● Extracted entries
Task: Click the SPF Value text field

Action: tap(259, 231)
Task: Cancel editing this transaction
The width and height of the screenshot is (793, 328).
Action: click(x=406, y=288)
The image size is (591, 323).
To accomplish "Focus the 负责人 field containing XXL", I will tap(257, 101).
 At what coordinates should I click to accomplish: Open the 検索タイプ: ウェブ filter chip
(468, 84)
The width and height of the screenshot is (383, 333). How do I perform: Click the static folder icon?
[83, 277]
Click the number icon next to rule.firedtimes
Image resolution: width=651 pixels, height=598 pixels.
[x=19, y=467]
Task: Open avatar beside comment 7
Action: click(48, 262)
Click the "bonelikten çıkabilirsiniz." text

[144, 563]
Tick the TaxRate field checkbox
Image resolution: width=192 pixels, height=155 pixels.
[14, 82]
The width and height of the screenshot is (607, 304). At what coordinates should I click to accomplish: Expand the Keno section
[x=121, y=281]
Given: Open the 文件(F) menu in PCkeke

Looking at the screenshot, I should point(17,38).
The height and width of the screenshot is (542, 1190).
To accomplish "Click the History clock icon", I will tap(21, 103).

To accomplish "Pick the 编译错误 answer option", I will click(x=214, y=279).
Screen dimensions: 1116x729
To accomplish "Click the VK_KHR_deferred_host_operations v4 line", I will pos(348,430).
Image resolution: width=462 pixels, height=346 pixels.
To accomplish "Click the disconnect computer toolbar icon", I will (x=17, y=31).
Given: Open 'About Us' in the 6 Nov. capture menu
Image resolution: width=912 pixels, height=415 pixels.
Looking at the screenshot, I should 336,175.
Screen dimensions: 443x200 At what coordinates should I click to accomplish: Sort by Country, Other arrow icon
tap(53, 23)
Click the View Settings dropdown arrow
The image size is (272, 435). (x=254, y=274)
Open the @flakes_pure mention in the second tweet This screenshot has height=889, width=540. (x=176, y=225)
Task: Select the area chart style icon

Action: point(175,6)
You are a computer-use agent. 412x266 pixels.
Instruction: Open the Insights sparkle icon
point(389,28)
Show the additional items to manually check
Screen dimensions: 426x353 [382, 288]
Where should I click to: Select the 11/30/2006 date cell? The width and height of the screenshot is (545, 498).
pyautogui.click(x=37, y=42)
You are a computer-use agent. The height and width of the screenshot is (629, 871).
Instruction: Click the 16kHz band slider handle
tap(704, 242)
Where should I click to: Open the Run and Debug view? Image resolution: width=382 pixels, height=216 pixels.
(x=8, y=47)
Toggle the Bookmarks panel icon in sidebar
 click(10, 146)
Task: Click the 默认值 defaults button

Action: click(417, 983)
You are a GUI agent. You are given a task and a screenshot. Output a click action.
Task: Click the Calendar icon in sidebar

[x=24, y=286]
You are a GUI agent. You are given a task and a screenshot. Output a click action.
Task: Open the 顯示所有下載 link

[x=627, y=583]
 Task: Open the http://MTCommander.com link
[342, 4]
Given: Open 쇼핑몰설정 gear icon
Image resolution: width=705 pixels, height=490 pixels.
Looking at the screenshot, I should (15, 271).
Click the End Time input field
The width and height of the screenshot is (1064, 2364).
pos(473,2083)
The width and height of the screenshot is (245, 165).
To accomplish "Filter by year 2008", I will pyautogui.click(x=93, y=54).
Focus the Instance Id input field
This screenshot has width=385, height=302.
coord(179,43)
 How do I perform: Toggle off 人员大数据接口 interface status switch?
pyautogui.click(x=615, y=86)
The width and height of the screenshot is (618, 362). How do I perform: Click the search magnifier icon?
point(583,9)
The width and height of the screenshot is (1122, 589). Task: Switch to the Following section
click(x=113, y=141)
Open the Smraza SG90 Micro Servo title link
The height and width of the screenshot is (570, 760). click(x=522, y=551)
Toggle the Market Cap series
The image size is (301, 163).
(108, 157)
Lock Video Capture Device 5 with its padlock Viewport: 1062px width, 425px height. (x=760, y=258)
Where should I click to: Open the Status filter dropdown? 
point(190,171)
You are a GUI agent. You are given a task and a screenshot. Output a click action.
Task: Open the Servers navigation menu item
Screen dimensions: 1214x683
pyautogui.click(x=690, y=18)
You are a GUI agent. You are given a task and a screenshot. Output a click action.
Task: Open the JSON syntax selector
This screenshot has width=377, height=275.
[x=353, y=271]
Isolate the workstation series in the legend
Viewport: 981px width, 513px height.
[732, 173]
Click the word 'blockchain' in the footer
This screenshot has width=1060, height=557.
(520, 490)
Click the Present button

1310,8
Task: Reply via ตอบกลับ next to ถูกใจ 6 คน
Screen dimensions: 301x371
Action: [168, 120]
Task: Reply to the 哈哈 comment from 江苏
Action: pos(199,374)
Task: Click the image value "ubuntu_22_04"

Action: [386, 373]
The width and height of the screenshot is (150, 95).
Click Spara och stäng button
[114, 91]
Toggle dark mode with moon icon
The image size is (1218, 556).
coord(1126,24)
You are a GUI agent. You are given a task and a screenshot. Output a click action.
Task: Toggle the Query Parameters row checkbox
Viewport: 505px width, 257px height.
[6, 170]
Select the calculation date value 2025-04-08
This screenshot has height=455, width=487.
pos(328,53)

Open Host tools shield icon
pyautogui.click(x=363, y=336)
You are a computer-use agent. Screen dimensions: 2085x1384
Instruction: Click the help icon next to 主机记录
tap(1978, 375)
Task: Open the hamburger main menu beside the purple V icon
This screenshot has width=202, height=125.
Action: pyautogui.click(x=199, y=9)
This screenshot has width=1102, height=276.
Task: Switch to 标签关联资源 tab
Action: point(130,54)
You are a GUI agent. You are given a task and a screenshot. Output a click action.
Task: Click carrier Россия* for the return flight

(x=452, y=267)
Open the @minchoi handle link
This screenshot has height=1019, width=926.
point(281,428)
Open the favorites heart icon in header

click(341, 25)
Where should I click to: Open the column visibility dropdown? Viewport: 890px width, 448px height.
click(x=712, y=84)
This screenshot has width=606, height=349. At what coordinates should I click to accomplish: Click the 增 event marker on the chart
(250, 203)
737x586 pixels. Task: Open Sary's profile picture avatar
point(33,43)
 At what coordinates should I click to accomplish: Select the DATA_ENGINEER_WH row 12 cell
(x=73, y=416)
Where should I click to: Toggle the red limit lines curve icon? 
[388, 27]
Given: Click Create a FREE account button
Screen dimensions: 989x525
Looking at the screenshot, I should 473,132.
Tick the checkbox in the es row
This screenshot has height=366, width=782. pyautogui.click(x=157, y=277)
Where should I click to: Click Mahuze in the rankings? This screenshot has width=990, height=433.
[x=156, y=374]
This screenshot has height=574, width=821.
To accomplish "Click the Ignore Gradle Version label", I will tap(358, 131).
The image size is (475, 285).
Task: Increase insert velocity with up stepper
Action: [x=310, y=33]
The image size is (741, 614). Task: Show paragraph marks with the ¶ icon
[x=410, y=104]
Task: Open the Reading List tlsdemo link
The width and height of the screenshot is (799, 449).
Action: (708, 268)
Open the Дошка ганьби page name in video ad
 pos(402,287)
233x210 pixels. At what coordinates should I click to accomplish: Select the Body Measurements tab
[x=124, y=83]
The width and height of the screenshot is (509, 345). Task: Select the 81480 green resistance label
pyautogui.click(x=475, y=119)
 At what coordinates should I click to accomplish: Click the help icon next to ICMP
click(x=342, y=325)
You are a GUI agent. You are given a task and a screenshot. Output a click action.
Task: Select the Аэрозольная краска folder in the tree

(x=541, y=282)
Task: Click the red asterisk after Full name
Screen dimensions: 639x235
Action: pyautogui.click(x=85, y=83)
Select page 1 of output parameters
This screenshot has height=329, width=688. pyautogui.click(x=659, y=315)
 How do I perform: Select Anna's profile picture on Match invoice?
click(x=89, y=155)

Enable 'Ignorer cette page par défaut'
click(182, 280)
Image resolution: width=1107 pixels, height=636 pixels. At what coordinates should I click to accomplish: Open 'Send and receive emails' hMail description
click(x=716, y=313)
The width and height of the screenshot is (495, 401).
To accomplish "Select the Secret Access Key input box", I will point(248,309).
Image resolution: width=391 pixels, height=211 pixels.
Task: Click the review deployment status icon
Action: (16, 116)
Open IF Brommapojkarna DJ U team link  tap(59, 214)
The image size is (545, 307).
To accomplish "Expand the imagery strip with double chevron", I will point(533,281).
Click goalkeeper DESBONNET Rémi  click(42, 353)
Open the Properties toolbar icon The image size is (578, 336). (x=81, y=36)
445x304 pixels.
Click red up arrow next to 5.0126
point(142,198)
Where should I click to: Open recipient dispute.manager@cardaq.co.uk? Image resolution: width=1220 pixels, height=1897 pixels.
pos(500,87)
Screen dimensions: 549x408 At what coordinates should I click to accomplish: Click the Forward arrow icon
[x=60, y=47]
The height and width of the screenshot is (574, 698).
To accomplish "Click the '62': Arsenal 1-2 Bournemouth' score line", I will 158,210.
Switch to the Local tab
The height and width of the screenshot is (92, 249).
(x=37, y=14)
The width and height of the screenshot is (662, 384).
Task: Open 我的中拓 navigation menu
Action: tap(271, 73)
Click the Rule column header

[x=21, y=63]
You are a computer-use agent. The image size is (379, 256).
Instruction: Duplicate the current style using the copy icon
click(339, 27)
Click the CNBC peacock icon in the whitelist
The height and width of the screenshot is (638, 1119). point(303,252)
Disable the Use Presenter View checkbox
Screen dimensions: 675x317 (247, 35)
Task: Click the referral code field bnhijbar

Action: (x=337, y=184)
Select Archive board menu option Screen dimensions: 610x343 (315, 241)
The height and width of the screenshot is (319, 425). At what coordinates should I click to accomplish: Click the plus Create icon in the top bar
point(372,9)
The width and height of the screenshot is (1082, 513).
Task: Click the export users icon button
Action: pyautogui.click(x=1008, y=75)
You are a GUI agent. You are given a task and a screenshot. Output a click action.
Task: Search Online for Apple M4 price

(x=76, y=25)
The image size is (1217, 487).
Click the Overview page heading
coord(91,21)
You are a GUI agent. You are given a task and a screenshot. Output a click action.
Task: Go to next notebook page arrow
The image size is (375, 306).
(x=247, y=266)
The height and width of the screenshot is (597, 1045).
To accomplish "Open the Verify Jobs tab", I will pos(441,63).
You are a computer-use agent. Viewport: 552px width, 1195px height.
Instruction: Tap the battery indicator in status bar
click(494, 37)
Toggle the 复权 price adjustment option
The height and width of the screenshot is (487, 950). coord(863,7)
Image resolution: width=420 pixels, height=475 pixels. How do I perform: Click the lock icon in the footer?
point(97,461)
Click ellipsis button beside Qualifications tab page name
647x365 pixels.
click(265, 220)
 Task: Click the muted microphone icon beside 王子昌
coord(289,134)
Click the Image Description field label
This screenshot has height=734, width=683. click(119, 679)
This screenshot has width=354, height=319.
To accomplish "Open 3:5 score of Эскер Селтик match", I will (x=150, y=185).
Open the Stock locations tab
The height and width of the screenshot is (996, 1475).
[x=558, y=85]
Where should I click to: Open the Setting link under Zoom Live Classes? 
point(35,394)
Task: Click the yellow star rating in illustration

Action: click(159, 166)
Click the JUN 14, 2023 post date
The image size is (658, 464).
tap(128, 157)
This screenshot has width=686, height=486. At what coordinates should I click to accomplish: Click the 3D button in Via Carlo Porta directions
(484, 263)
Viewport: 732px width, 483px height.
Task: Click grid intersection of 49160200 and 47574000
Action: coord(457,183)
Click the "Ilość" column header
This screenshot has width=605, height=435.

● Work instruction
Copy each line of the listing that contains the string "Focus".

● Your response
To accomplish "Focus the 负责人 field containing XXL", I will tap(257, 101).
Focus the Instance Id input field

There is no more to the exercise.